Теперь, при прежнем напоре и язвительности, ирония стала другой. Хаотично-беспомощной, бьющей мимо цели. Снова и снова жена Колеева возвращалась к зеленому дивану, на котором во время первого их разговора сидела, точнее, полулежала, обессиленная натиском жены и предательством Колеева, Агни. Диван — неугасимая доминанта в ее мозгу, очаг ярости и обиды, навязчивая идея, «Юлия», широкое ложе супружеской любви, которое попирала Агни, вальяжно раскинувшись, святотатственно ворвавшись в их жилье, срывая со стен картины и фотографии, со столов — скатерти с уютной домашней вышивкой, вышвыривая за окно ее халат и любое напоминание о ней… вплоть до трогательных семейных шаржей. Сначала Агни пыталась возражать, но, пораженная фантасмагорией пущенных в нее обвинений, а главное, никогда прежде не свойственной интонацией жены — тонкой, чуть подвывающей на переломе фраз, — смолкла. Ей почти послышался треск рвущейся ажурной ткани чужого рассудка.

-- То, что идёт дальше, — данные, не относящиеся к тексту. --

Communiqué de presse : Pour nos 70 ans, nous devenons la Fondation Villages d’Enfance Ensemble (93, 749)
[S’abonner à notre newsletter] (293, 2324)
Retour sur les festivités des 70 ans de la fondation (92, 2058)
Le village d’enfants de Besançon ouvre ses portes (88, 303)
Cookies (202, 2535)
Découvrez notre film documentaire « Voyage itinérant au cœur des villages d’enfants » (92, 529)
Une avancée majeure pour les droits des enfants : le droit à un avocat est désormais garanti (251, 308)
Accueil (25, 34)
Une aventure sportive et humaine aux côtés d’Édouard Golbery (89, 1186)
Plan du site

«…вальяжно лежать на моем диване, укрываться моим пледом, курить, стряхивать пепел на пол, выживать из нашего с Витей жилья — все равно как в сказке про лубяную и ледяную избушки!..» Обессилев, жена замолчала. Агни давно не возражала ей. В образовавшейся паузе она негромко заметила: «Может быть, вы не поняли? Я пришла, чтобы порвать совсем. Сам он никак не может поставить точку. А с меня хватит. И вашей ненависти, и его „любви“». После этого случилось такое, отчего Агни похолодела: низко растущие надо лбом, жестко-курчавые волосы жены шевельнулись. Рука, держащая у рта сигарету, ходила ходуном. С тонким стоном-мычанием она рванулась к сидящему напротив Колееву и принялась ворошить черно-седые пряди, крепко-крепко прижимая голову к своему животу…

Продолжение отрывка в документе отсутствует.